Relief at Your Fingertips Press on your hand and relieve a headache? Touch between your eyes and reduce anxiety? Sounds like a game you might play with children, but in fact it is part of the Chinese medicine practice of acupressure. Research studies have centered on the health benefits of acupuncture, in which fine needles are inserted into "acupoints" -- specific places along the body's energy pathways called meridians. Chinese medicine teaches that within meridians, energy can get blocked, becomes too low or too high, which can cause pain or discomfort in other -- but related -- places in the body. Acupressure, which actually predates acupuncture, uses pressure rather than needles on these acupoints. By applying pressure at the correlated point, it relieves the energy block and restores a normal energy flow and gets rid of the pain or discomfort. Acupuncture requires a well-trained professional. The great thing about acupressure is that, depending on the ailment, you can actually help yourself. This isn't to say that acupressure is to be taken lightly. Acupressure is sophisticated and requires extensive training, but there are a few simple strategies that anyone, with proper instruction, can use to address some common discomforts in themselves or others. For information on how people can use this technique, I spoke with naturopathic physician and licensed acupuncturist Joan-Ellen Macredis, ND, LAc, MAc, who also uses acupressure in her practice in Stamford, Connecticut. There are some differences in how various practitioners teach self-strategies, but Dr. Macredis told me that the following general guidelines are what she has found to be best...

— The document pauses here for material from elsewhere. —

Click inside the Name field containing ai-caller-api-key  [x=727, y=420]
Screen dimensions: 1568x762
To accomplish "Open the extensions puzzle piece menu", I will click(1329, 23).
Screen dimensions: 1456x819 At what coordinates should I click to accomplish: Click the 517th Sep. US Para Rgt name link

To apply pressure to a point, use your thumb and press straight down to the stage of mild discomfort but not pain. Less is often more in this case, she says. Some people find that rubbing clockwise on the point works well for them, but she prefers to start people with finger pressure and if results are good, stay with it.
Hold pressure for 10 seconds, release and reapply for sessions of up to five minutes. Pressing longer than five minutes per session can create light-headedness, she cautions.
Never press in and out -- this can aggravate pain or create a general feeling of malaise, says Dr. Macredis.
Start with just one session a day. You may not feel results until the next day and should too much energy be released, it may end up increasing discomfort. If that happens, adjust by shortening the amount of time you apply pressure or decrease pressure. Conversely, if you want more stimulation, add one or at most two five-minute sessions per day.
Drink a full glass of water before or after you start and avoid practicing when you are hungry. Wait 20 minutes after eating, bathing or exercising. TOP ACUPOINTS With this in mind, following are the areas where energy commonly gets stuck, says Dr. Macredis...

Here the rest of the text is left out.